L’une des stars de cette pandémie se fait désirer.

Dans de nombreuses pharmacies, le Doliprane, médicament contenant du paracétamol comme principal actif, est en rupture de stock en gélule 1.000 mg et Liquiz, sa forme pédiatrique, alors que la demande reste très forte. Une maman a dû faire “quatre pharmacies avant d’en trouver. Les trois premières n’en avaient plus en stock”, at-elle expliquée auprès de La Dépêche du Midi. Toujours auprès du média local, Pierre-Olivier Variot, le président de l’Union de syndicats de pharmaciens d’officine (USPO), a confirmé qu’“il y a une pénurie et les deux produits les plus en rupture sont les gélules 1.000 mg et le Liquiz enfants. Heureusement, le sirop avec la pipette doseuse est revenu mais il y a eu aussi une pénurie.” De son côté, Sanofi, fabricant du Doliprane, a reconnu “des tensions” depuis plusieurs mois, le justifiant par “une augmentation inédite de la demande en pharmacie”.
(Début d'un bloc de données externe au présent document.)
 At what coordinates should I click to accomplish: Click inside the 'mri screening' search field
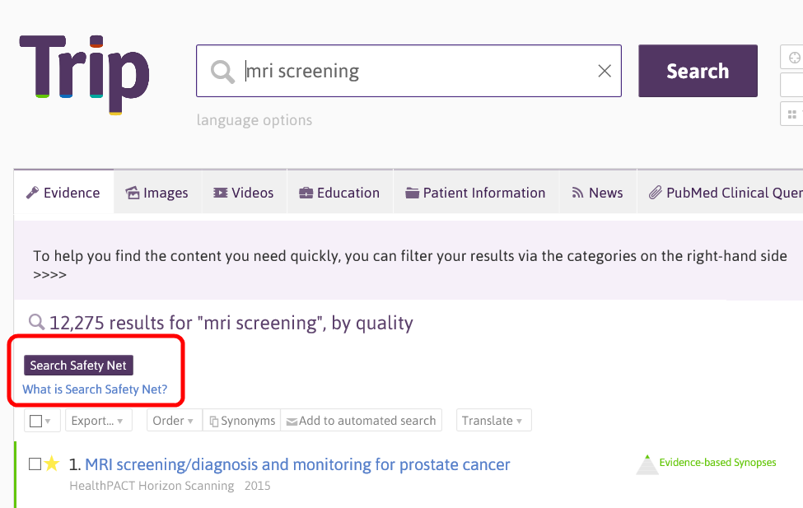coord(412,72)
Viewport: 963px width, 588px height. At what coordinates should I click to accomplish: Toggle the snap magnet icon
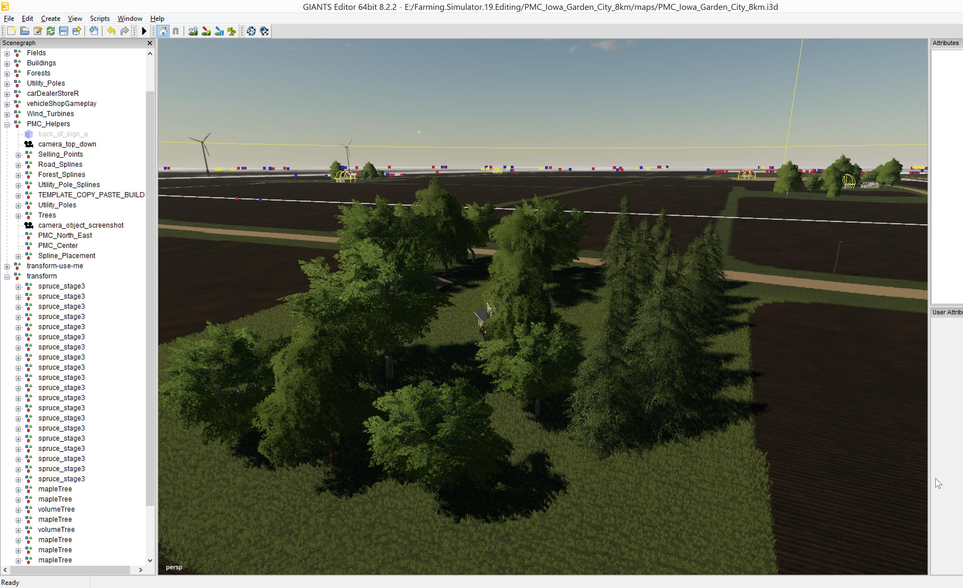pos(176,31)
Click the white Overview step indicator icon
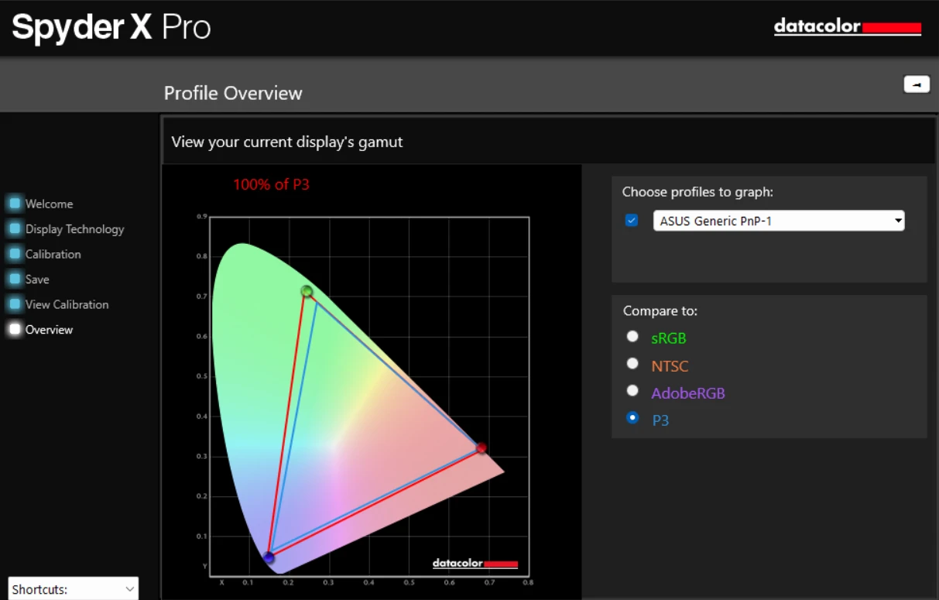The image size is (939, 600). [15, 329]
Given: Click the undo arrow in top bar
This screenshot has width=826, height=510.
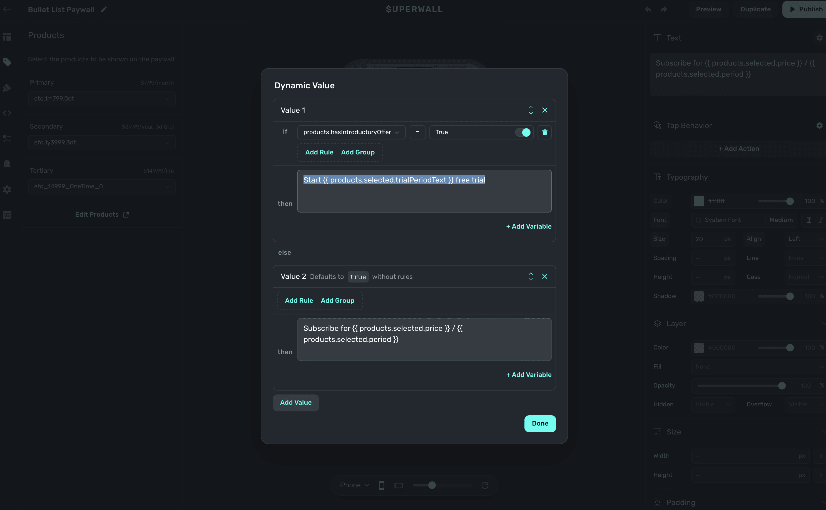Looking at the screenshot, I should 648,9.
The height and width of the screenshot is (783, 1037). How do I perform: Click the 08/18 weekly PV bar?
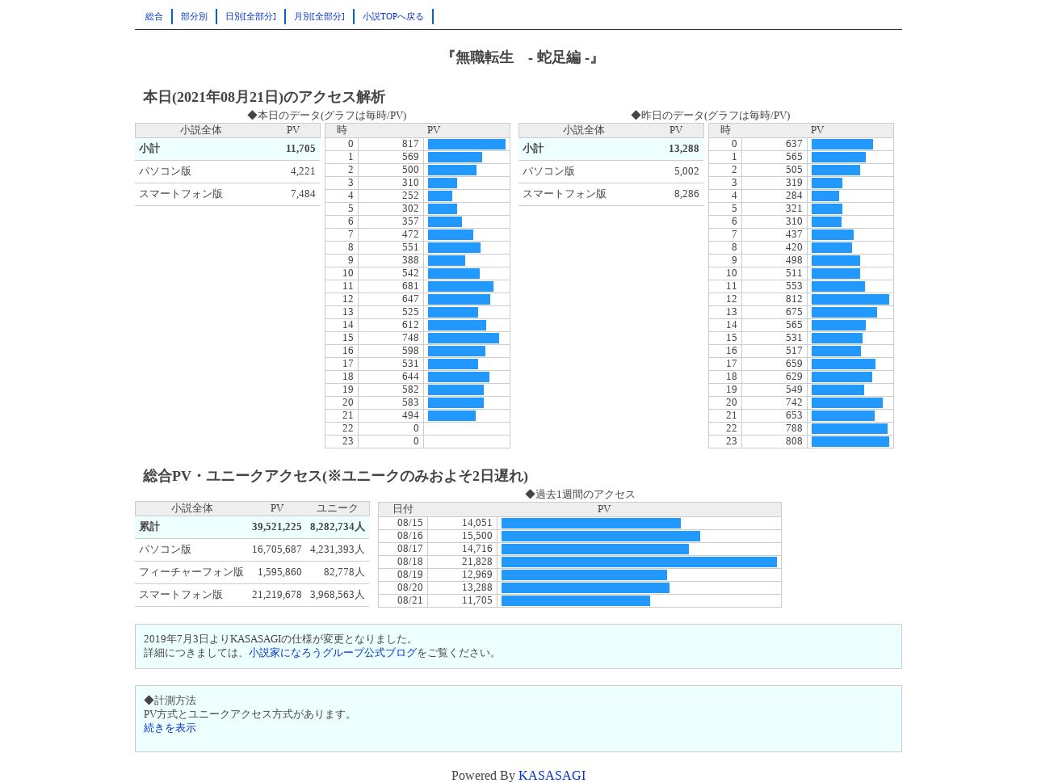click(x=639, y=562)
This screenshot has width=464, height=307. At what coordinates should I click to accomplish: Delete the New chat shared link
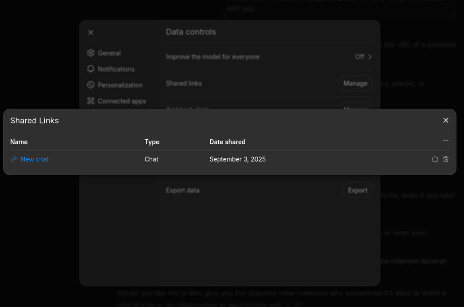click(446, 159)
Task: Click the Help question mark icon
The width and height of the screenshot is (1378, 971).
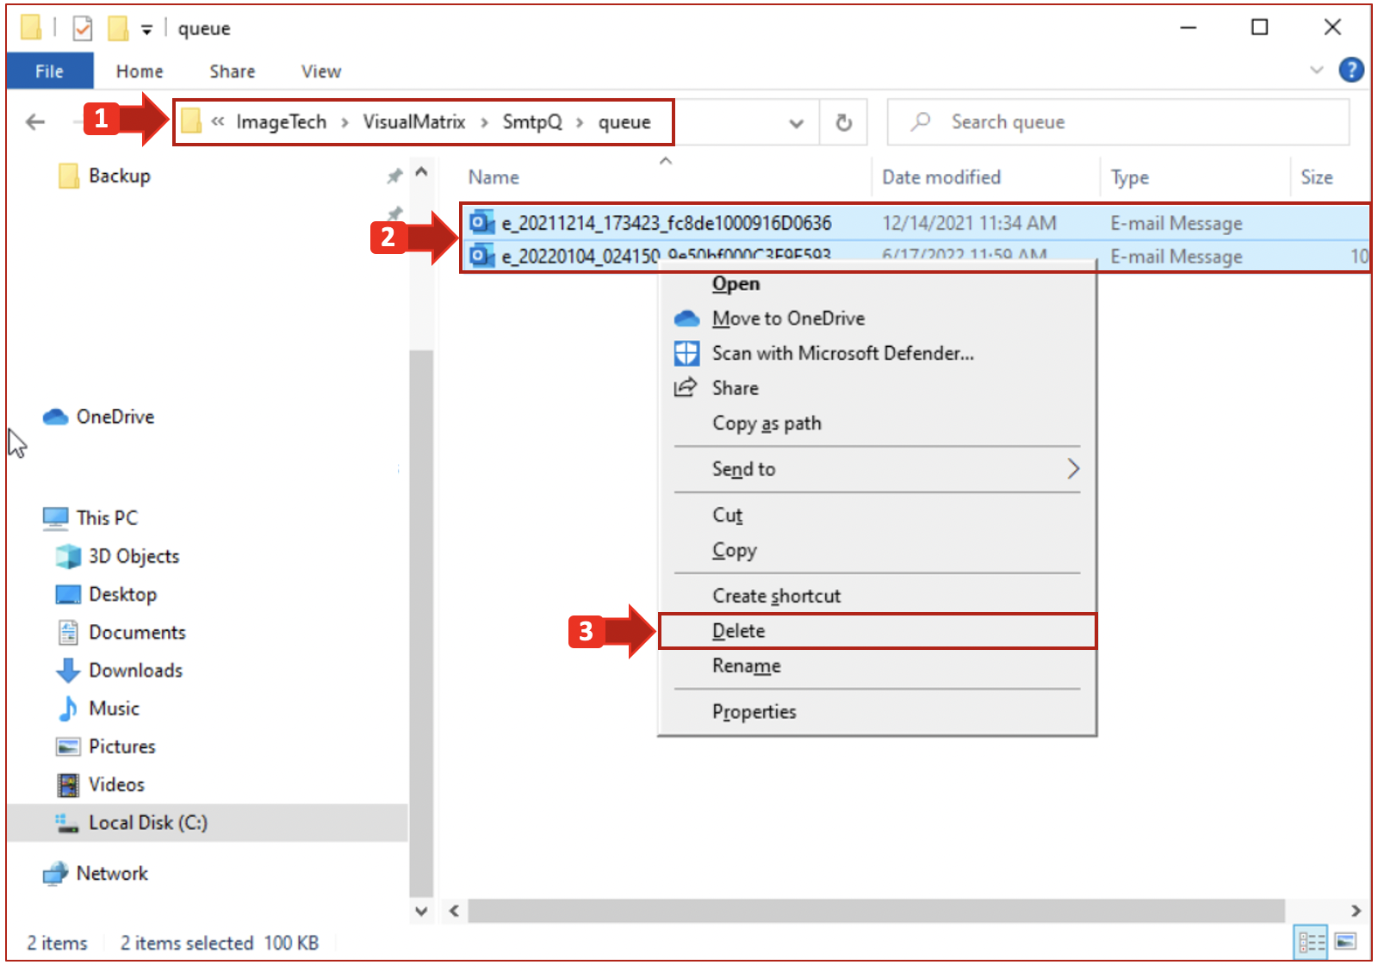Action: click(x=1350, y=70)
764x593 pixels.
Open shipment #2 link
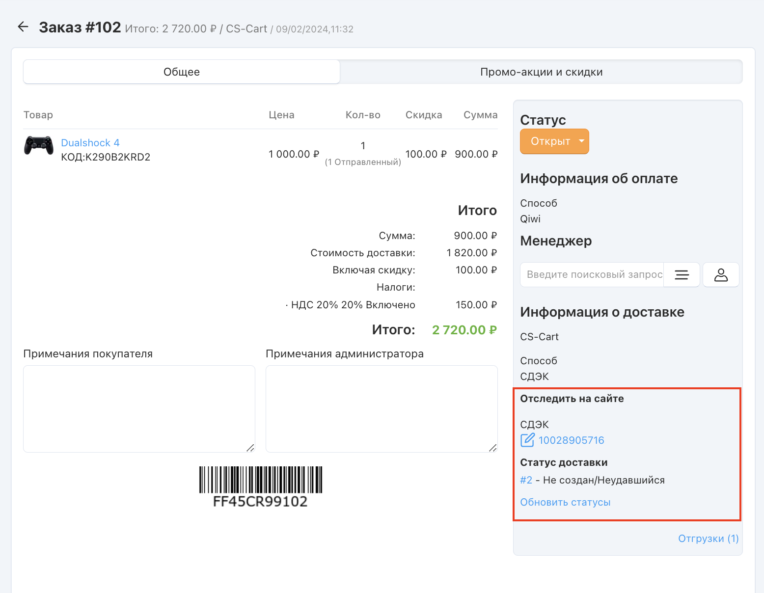click(x=526, y=480)
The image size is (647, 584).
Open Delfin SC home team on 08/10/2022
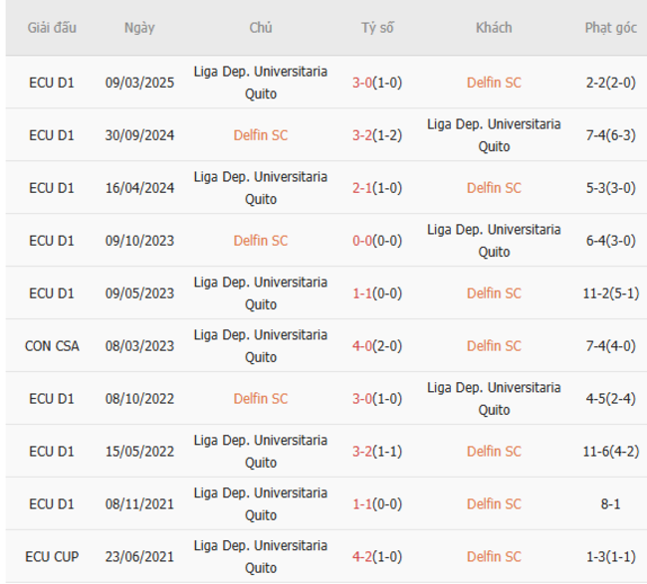261,399
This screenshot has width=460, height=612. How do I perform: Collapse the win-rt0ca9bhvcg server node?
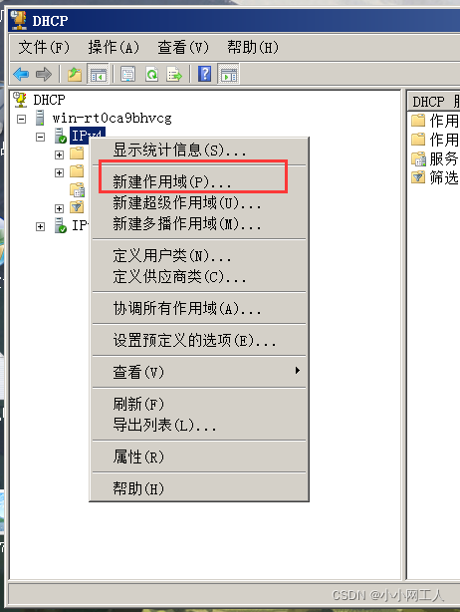point(22,119)
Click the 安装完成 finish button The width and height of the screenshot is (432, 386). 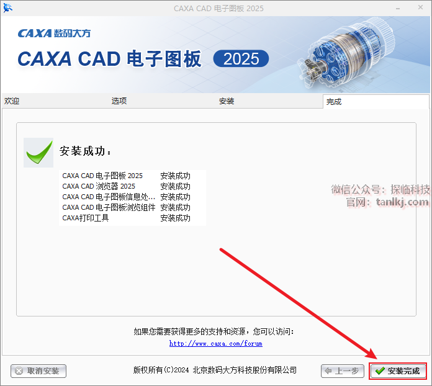[x=398, y=371]
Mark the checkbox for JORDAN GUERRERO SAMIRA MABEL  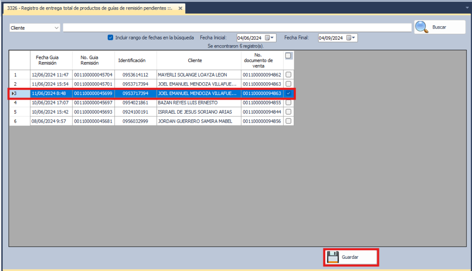click(288, 121)
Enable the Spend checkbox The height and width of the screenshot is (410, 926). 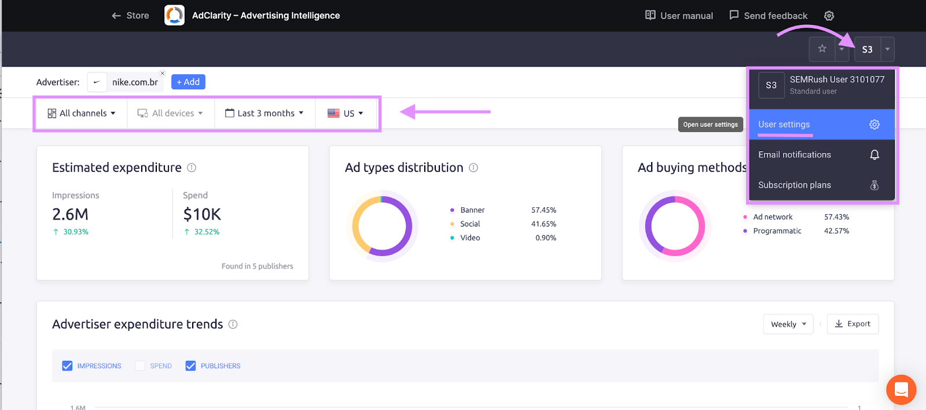(140, 366)
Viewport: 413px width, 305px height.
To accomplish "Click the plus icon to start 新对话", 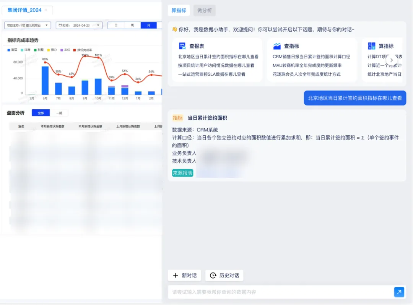I will tap(175, 275).
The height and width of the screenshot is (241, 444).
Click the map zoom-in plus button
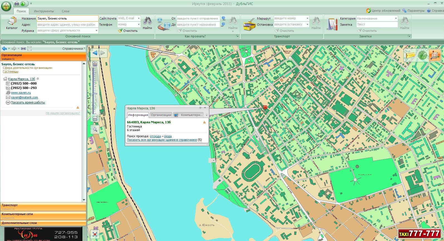pyautogui.click(x=95, y=64)
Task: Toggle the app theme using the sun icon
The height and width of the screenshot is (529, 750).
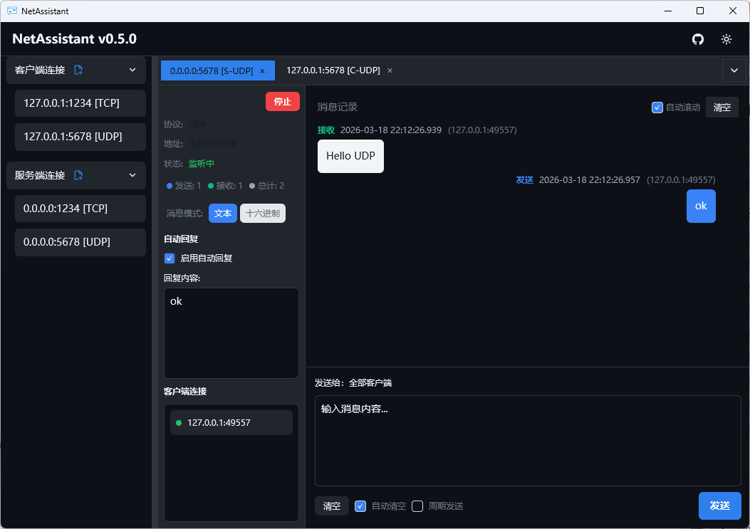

Philippe Besset, président de la Fédération des Syndicats pharmaceutiques de France (FSPF), a fourni des explications sur l’antenne de BFM Business : “Il y a effectivement une forte demande en paracétamol et Doliprane depuis deux ans. Et elle s’est encore accumulée avec l’épidémie de grippe hivernale”. le Dafalgan et l’Efferalgan : “il y en a plein”, a promis la FSPF.

Covid-19 : le paracétamol à privilégier

Contre lutter contre les symptômes du Covid-19, le ministre de la Santé Olivier Véran avait conseillé en mars 2020 de privilégier le paracétamol en cas de fièvre, car “la prise d’anti-inflammatoires (ibuprofène, cortisone…) pourrait être un facteur d’aggravation de l’infection”. Dans la foulée, l’OMS avait recommandé aux personnes présentant des symptômes similaires à ceux du Covid-19 de ne pas prendre de l’ibuprofène en automédication, sans prescription médicale. De son côté, l’Agence européenne des médicaments (EMA) avait souligné qu'”il n’y a actuellement aucune preuve scientifique établissant un lien entre l’ibuprofène et l’aggravation du Covid-19″.

Outre le Covid-19, l’épidémie de grippe, anormalement tardive cette année pour la saison, reflue en métropole, y compris pour la première fois pour les décès, selon le bilan hebdomadaire de Santé publique France, publié mercredi 20 avril. “Bien qu’en diminution, les indicateurs de la grippe étaient encore à des niveaux élevés marquant une circulation toujours intense des virus grippaux en parallèle du SARS-CoV-2″ la semaine écoulée, a observé l’agence sanitaire. Santé publique France réaffirme l’importance des gestes barrières et de la vaccination, notamment pour les plus à risque, les personnes âgées en tête.

La France va recommencer à produire du paracétamol dès 2023

Dès 2023, la France va recommencer à fabriquer sur son sol du paracétamol, selon le sous-traitant pharmaceutique Seqens en juin 2021, à l’occasion du lancement d’une nouvelle usine destinée à assurer cette production sur son site de Roussillon (Isère). Cette annonce intervient un après la présentation destinée par le président Emmanuel Macron d’une stratégie à relocaliser dans les trois ans toute la chaîne de production de cette molécule. La production de cette nouvelle usine, d’une capacité de 10.000 tonnes par an, est alimentée par les groupes pharmaceutiques Sanofi (Doliprane) et Upsa (Efferalgan) qui jusque-là se contentaient de conditionner en France le principe actif de ce médicament importé d ‘Asie.

Le montant de l’investissement nécessaire, qui est soutenu par le plan France Relance, n’a pas été rendu public. Leader mondial de l’aspirine, Seqens est aussi un important fabricant de paracétamol avec deux usines en Chine. Clin d’œil à l’histoire, Seqens a relevé que la plateforme de Roussillon avait été le dernier site en France à produire du paracétamol. L’usine avait été fermé en 2008 par son propriétaire d’alors, le groupe chimique Rhodia.